--- START STORED DATA ---
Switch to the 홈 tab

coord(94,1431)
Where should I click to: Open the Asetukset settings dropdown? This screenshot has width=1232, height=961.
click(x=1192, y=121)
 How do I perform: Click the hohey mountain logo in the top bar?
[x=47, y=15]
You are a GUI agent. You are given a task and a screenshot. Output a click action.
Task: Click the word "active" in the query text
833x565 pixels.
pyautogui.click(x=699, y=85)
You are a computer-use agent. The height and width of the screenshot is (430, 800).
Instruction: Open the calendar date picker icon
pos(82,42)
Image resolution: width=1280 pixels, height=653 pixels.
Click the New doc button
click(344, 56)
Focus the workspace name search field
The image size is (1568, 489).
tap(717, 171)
--- END STORED DATA ---
**REQUEST:** Return each of the items above verbatim, line for line, with nothing changed.

**EXERCISE OUTPUT:**
Switch to the 홈 tab

coord(94,1431)
Where should I click to: Open the Asetukset settings dropdown? This screenshot has width=1232, height=961.
click(x=1192, y=121)
 How do I perform: Click the hohey mountain logo in the top bar?
[x=47, y=15]
You are a GUI agent. You are given a task and a screenshot. Output a click action.
Task: Click the word "active" in the query text
833x565 pixels.
pyautogui.click(x=699, y=85)
You are a computer-use agent. The height and width of the screenshot is (430, 800).
Instruction: Open the calendar date picker icon
pos(82,42)
Image resolution: width=1280 pixels, height=653 pixels.
Click the New doc button
click(344, 56)
Focus the workspace name search field
The image size is (1568, 489).
tap(717, 171)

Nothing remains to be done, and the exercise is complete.